- _DO THIS_
In the entries below, print every line from the one containing "Given: Select the Crop and geometry tool" through the one containing "Looking at the screenshot, I should point(1147,91).", both included, with no change to any character.
━━ STORED RECORDS
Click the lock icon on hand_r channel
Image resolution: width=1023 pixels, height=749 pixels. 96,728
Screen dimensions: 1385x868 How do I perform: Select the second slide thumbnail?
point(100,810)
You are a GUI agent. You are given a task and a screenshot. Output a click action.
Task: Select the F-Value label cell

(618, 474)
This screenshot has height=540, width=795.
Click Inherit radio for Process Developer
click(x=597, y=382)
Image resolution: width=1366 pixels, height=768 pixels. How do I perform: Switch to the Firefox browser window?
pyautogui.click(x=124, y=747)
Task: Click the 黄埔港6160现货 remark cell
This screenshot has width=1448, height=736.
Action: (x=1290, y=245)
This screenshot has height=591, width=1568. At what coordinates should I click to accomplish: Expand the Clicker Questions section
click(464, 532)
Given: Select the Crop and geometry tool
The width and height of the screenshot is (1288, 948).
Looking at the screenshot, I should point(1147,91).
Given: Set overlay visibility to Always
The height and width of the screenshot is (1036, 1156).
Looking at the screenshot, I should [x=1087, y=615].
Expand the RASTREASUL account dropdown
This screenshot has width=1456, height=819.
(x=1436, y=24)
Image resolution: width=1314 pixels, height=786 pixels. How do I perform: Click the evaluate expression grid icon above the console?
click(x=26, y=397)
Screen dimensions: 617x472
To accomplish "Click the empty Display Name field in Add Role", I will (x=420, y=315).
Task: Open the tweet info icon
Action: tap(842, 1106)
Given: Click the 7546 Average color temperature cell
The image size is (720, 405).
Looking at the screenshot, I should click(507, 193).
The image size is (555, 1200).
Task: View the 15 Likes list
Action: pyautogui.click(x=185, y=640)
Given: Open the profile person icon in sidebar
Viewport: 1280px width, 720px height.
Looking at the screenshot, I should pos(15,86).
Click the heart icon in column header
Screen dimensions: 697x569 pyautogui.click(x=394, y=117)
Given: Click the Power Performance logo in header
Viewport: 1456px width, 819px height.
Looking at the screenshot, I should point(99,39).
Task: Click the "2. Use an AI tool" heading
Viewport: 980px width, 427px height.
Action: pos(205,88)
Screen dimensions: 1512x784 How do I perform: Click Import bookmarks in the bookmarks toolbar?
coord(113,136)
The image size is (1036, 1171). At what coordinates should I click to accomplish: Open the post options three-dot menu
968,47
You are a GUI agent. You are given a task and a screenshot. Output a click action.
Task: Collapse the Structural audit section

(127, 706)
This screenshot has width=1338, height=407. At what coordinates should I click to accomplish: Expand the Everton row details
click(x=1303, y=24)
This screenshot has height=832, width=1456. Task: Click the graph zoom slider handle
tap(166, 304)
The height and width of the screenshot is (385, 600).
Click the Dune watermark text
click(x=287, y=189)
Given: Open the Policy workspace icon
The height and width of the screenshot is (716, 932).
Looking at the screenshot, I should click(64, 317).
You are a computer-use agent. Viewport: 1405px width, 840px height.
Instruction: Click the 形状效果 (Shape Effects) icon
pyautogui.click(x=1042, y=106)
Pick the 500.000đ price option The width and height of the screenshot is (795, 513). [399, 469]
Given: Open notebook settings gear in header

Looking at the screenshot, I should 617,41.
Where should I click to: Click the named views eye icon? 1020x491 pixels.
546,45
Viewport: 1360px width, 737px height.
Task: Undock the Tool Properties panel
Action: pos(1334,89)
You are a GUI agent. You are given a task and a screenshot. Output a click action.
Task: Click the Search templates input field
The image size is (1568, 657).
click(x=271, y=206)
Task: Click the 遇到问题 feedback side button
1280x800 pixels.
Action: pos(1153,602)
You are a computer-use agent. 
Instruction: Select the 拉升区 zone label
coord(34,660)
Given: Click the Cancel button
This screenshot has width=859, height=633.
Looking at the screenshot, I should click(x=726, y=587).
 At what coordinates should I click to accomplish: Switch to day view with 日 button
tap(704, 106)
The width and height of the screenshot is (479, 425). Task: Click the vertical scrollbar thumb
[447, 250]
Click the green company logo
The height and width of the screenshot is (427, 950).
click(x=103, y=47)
━━━━
- _RIGHT ANSWER_
Given: Select the Crop and geometry tool
The width and height of the screenshot is (1288, 948).
Looking at the screenshot, I should point(1147,91).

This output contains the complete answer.